Search term "panel": copy each line of the records that contains it.

====

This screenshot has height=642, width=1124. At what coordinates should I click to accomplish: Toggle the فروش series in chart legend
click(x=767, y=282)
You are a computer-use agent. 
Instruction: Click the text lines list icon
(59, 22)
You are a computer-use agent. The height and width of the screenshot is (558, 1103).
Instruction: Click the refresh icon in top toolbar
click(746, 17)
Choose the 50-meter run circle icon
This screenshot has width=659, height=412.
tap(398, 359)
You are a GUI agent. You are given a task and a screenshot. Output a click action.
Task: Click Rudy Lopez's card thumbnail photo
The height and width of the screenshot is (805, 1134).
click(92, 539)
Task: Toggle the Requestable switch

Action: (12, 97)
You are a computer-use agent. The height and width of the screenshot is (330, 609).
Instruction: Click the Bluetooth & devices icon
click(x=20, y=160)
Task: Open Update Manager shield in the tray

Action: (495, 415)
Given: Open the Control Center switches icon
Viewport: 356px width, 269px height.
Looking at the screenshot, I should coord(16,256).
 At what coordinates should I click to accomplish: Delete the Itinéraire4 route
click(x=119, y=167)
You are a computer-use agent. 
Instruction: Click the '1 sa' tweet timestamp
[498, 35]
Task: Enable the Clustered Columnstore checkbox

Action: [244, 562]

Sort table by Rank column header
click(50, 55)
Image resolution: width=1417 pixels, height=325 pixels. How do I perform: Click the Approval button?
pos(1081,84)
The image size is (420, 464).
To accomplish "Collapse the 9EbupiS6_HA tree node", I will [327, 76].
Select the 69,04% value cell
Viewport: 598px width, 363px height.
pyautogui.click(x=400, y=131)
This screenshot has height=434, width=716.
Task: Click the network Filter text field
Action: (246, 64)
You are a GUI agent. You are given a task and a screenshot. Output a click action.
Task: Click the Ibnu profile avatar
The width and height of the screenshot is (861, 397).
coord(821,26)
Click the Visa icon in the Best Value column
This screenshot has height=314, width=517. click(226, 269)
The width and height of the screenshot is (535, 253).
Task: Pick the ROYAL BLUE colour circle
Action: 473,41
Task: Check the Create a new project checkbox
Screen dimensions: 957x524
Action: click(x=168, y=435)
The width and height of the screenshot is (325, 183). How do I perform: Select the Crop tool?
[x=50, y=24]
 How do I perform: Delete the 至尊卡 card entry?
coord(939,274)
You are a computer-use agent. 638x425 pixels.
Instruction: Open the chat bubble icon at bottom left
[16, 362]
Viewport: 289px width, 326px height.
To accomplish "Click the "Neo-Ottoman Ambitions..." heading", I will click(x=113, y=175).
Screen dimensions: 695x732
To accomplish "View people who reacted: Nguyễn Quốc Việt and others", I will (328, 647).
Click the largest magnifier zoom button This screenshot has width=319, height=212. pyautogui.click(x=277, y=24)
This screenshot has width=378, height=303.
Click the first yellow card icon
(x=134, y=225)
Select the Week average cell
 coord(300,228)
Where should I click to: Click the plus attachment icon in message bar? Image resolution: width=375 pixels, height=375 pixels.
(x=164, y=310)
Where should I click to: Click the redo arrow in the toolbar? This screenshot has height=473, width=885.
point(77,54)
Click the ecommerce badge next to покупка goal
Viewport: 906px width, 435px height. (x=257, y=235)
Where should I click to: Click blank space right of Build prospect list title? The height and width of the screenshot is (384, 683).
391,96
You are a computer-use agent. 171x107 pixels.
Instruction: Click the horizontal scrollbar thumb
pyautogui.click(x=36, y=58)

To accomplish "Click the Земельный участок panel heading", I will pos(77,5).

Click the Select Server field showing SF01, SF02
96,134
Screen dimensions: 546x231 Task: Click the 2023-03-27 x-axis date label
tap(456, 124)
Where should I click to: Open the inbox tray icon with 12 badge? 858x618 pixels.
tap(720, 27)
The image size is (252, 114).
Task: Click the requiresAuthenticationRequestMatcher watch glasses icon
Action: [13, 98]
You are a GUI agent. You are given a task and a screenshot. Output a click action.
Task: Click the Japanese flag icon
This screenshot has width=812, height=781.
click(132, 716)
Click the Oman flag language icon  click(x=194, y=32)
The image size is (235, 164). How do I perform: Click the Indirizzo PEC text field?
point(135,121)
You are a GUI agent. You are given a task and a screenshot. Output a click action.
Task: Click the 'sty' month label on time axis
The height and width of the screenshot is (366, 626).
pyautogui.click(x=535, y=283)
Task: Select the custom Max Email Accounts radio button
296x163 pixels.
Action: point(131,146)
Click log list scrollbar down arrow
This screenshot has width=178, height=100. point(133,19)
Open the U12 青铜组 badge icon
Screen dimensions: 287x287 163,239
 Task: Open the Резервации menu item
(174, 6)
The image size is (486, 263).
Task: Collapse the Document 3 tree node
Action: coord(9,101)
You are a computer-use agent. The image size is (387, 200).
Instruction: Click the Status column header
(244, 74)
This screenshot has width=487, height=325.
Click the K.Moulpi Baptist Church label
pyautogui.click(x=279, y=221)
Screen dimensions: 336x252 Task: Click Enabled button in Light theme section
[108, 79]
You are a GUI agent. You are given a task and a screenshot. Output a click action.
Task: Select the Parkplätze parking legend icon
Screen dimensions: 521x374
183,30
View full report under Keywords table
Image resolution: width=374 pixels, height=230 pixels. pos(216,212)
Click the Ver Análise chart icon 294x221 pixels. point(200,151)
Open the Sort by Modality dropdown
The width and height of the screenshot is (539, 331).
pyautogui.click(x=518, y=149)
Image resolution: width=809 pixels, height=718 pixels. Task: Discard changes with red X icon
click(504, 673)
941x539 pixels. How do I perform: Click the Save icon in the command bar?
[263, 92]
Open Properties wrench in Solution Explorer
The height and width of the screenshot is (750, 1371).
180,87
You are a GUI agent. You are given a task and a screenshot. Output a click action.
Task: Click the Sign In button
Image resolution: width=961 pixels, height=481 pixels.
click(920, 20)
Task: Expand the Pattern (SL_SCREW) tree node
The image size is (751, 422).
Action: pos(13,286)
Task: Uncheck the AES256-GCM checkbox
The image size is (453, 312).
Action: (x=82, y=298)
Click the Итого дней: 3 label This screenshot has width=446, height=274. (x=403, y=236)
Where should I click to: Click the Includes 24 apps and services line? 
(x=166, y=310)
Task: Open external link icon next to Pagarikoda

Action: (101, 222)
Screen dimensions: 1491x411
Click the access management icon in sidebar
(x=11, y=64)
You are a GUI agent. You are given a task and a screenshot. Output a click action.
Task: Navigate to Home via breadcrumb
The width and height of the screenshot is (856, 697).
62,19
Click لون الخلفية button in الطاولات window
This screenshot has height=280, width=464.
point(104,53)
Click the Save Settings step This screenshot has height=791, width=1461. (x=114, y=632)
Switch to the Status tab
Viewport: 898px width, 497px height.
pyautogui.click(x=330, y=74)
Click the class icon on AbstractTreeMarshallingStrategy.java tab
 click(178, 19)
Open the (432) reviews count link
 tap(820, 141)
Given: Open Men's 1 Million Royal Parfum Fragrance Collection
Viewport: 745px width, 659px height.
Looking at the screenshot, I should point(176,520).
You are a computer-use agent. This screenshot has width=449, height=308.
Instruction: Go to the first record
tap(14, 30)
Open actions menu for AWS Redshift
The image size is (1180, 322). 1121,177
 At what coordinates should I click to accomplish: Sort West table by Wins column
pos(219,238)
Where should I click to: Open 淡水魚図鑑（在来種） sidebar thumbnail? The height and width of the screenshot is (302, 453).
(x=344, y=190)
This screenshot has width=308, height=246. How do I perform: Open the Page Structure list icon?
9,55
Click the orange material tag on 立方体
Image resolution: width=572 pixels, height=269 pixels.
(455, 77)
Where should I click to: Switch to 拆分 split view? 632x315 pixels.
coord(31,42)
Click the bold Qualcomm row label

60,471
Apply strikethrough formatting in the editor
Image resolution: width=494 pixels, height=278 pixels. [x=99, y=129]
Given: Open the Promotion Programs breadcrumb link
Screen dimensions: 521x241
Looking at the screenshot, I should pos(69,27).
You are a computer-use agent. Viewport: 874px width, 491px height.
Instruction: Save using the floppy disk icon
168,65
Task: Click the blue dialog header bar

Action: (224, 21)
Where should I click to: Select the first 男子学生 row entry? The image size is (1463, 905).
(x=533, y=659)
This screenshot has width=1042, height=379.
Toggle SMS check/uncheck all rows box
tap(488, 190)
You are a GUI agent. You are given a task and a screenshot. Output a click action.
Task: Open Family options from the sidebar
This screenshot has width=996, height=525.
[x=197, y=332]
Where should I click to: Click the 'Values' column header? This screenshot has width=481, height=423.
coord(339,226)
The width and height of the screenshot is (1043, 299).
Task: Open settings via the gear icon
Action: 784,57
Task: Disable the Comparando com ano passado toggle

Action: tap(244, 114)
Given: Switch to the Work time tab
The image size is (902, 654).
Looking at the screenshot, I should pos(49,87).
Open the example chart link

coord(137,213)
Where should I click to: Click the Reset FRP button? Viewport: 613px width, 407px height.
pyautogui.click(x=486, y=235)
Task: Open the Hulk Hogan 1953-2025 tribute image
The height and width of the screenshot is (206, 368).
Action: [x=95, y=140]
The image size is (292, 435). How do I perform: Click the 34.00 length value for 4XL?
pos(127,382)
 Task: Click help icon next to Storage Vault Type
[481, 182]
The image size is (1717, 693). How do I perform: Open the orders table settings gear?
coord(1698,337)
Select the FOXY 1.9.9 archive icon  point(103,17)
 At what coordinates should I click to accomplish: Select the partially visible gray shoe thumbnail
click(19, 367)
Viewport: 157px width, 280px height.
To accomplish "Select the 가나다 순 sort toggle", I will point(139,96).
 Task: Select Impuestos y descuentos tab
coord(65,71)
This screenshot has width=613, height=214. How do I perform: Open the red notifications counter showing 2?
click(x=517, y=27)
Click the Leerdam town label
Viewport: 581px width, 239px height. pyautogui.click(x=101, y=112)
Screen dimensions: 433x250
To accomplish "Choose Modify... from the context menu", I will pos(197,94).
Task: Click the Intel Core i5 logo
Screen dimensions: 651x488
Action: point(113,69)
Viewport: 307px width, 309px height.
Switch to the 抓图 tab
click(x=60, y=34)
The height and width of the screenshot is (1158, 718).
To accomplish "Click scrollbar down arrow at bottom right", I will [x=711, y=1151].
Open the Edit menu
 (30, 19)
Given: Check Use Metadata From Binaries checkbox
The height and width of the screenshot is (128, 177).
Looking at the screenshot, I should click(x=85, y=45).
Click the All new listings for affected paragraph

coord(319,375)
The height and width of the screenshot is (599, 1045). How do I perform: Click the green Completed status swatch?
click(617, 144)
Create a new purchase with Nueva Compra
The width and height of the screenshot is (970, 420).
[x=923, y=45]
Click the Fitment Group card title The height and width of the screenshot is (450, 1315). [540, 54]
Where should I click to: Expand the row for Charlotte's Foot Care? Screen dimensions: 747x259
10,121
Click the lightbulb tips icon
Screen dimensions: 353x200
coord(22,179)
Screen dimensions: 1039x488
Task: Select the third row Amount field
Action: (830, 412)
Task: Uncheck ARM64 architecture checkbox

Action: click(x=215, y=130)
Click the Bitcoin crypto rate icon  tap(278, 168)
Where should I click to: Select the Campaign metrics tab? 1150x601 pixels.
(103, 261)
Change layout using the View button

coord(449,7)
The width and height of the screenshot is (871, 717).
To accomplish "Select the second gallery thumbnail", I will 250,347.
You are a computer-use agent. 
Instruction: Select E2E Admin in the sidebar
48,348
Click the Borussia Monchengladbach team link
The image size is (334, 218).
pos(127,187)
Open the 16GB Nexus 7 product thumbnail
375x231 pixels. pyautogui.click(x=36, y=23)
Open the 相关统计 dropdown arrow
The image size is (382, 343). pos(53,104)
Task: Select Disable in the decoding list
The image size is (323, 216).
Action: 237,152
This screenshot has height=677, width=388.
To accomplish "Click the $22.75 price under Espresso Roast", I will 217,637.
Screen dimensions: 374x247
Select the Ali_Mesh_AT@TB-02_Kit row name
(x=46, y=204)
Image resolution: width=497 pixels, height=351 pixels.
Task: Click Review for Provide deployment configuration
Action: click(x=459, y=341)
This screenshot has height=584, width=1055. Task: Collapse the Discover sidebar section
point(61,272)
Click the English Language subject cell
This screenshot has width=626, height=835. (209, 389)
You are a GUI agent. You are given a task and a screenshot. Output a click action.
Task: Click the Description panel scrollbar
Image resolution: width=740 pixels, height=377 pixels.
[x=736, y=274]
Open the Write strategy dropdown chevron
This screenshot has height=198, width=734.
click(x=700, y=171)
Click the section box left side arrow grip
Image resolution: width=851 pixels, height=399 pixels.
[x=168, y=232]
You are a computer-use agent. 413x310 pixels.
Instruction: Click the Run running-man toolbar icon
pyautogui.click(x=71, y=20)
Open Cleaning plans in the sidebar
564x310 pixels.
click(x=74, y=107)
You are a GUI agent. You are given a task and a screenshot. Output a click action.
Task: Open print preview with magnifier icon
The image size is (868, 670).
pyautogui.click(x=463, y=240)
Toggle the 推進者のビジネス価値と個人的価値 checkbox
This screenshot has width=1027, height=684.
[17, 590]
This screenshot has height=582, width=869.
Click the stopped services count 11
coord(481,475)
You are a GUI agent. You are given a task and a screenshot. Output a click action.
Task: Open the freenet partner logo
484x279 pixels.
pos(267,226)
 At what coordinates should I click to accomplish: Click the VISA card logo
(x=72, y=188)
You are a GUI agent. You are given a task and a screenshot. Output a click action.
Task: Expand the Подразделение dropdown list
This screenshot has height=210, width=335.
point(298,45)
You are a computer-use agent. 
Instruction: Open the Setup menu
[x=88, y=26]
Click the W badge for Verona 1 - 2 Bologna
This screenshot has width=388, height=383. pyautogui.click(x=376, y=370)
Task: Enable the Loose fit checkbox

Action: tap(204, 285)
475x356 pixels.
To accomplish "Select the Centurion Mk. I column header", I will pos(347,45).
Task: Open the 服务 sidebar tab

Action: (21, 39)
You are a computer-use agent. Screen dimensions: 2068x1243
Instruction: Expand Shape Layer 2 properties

====

§ **Answer to the exercise**:
To accomplish "Click the Земельный участок panel heading", I will pos(77,5).
Task: Click the Description panel scrollbar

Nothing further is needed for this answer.